Task statement —
Within the entries below, output exactly the lines between the line containing "At what coordinates" and the line containing "The image size is (1456, 819).", inclusive, and omit any picture.

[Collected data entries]
####

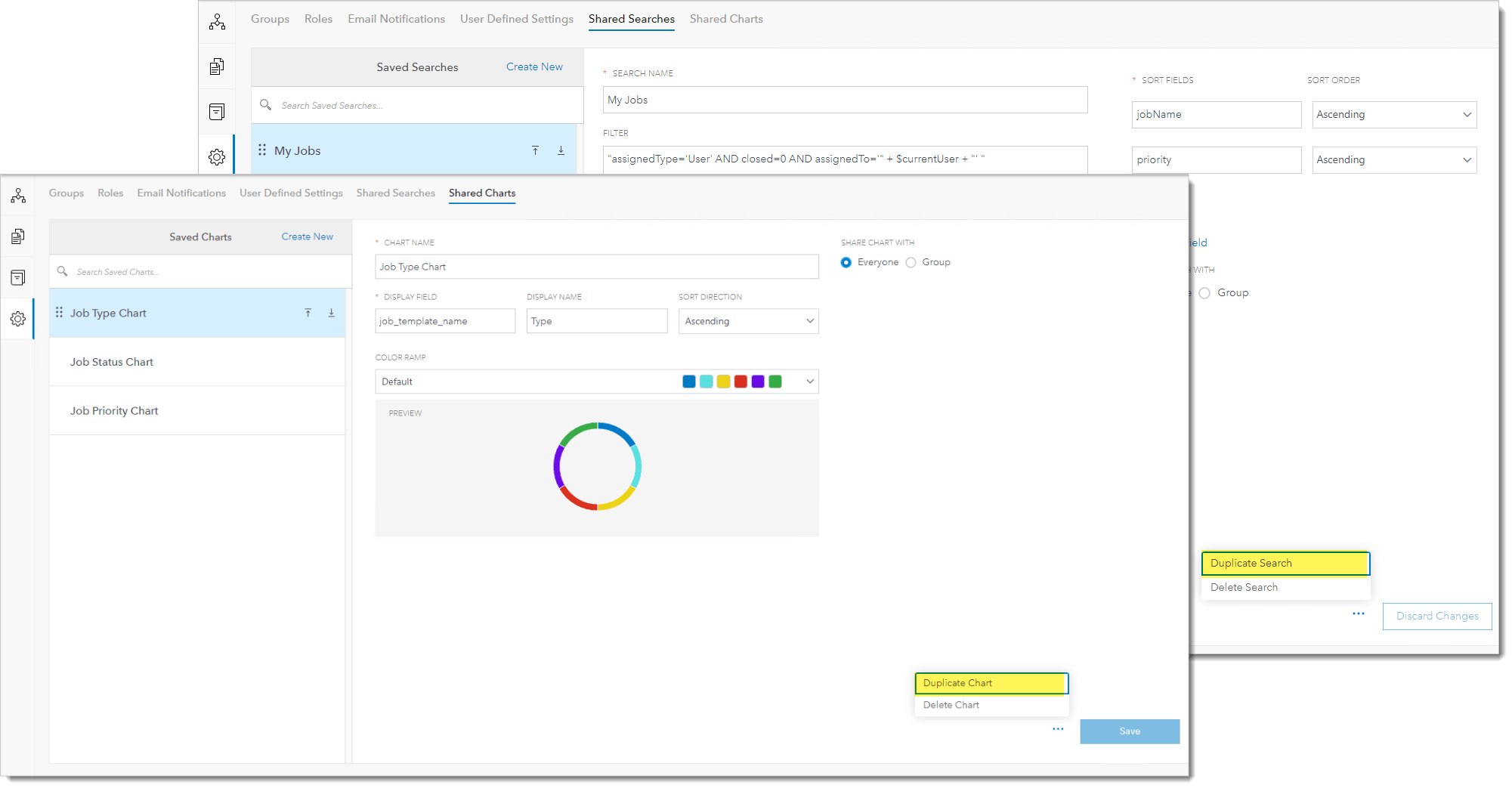
Task: Click the Chart Name input field
Action: pyautogui.click(x=597, y=266)
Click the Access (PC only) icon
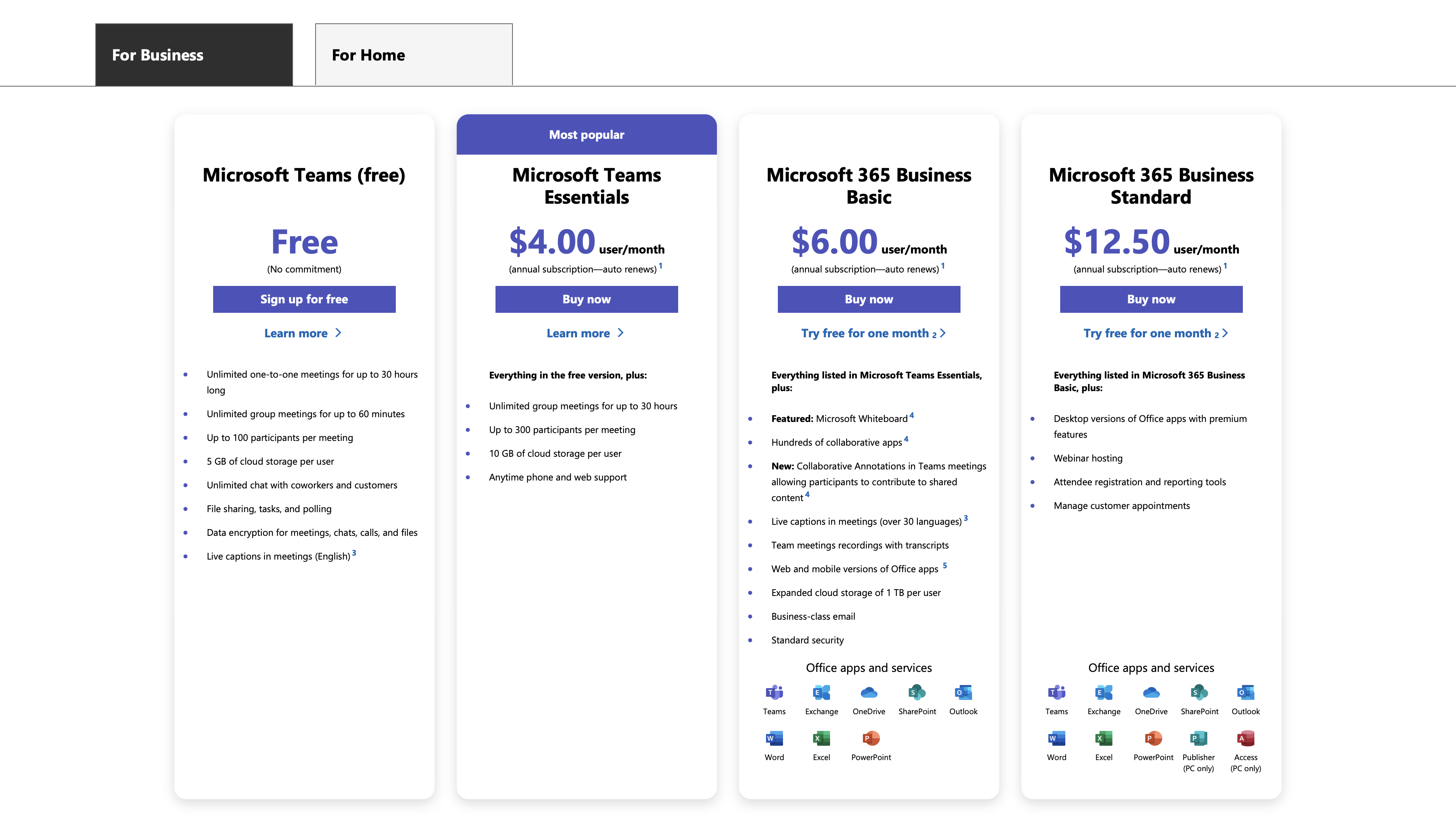 coord(1245,739)
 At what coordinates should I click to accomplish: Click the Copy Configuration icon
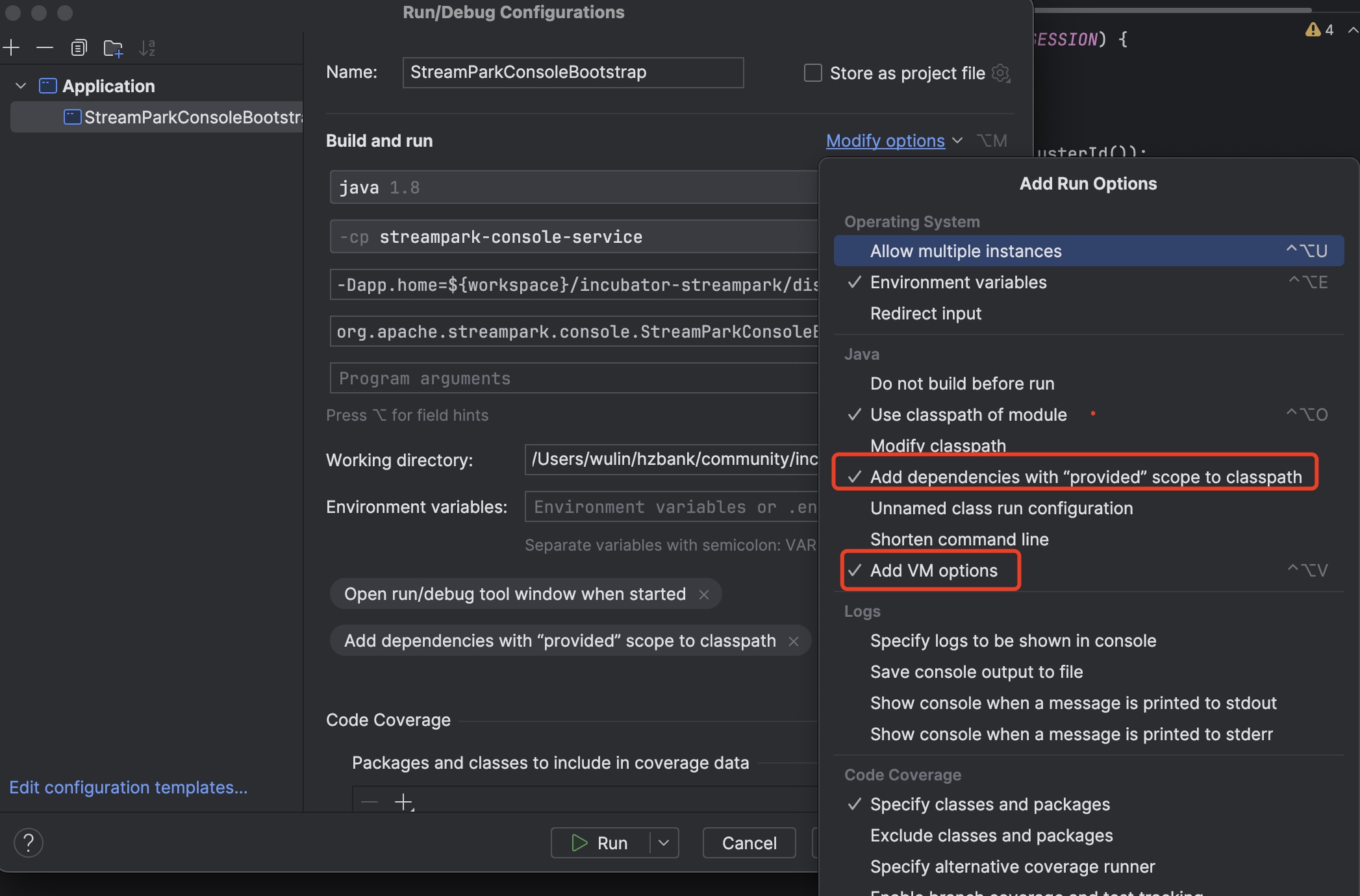tap(79, 48)
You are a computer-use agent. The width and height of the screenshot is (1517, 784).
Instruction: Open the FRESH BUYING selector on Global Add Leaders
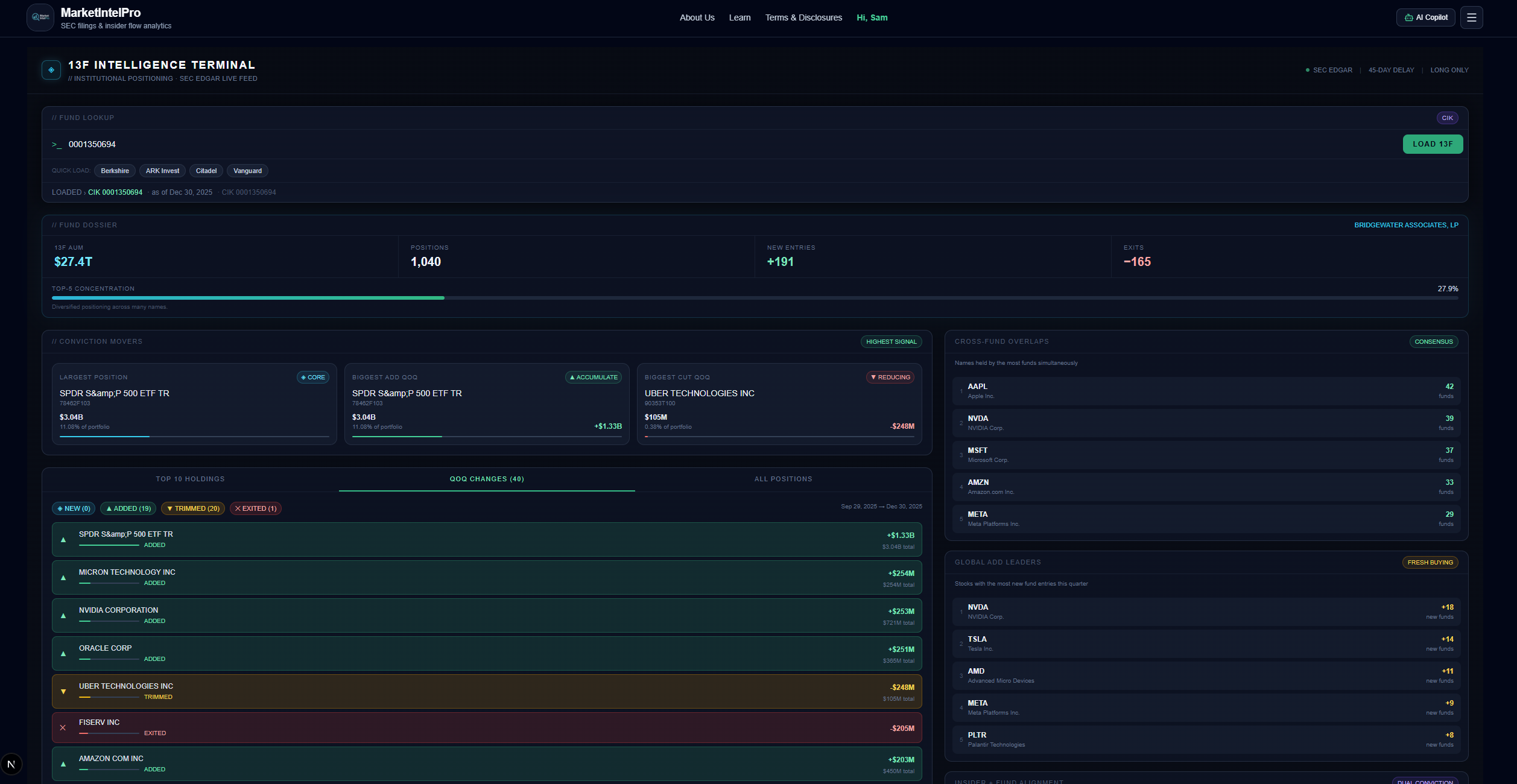1430,562
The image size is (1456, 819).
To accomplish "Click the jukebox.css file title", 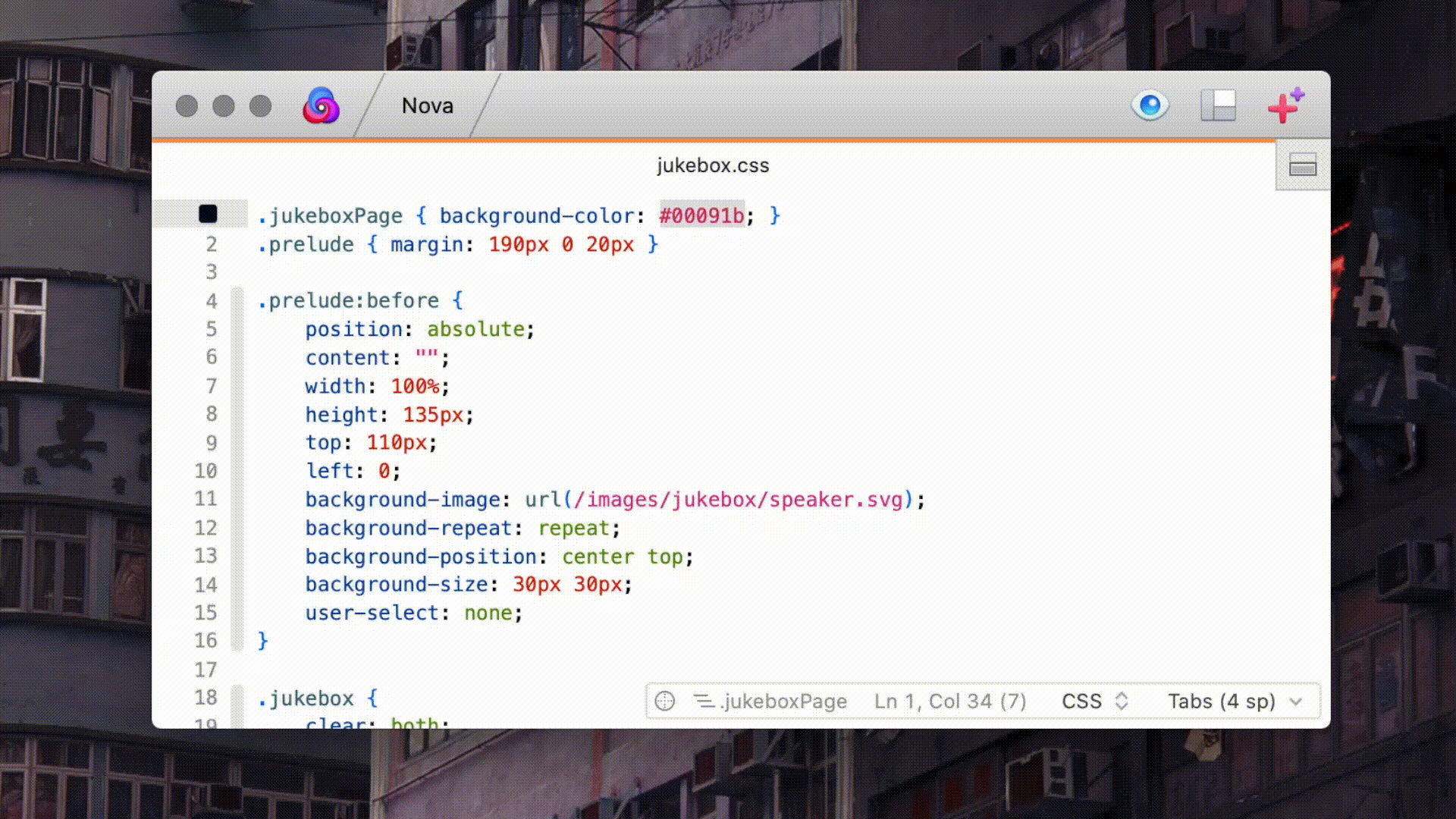I will click(x=712, y=165).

####

Written solution —
 At what coordinates should I click to accomplish: Click the Copy Configuration icon
tap(79, 48)
You are a computer-use agent. The width and height of the screenshot is (1517, 784).
Instruction: Open the FRESH BUYING selector on Global Add Leaders
1430,562
The image size is (1456, 819).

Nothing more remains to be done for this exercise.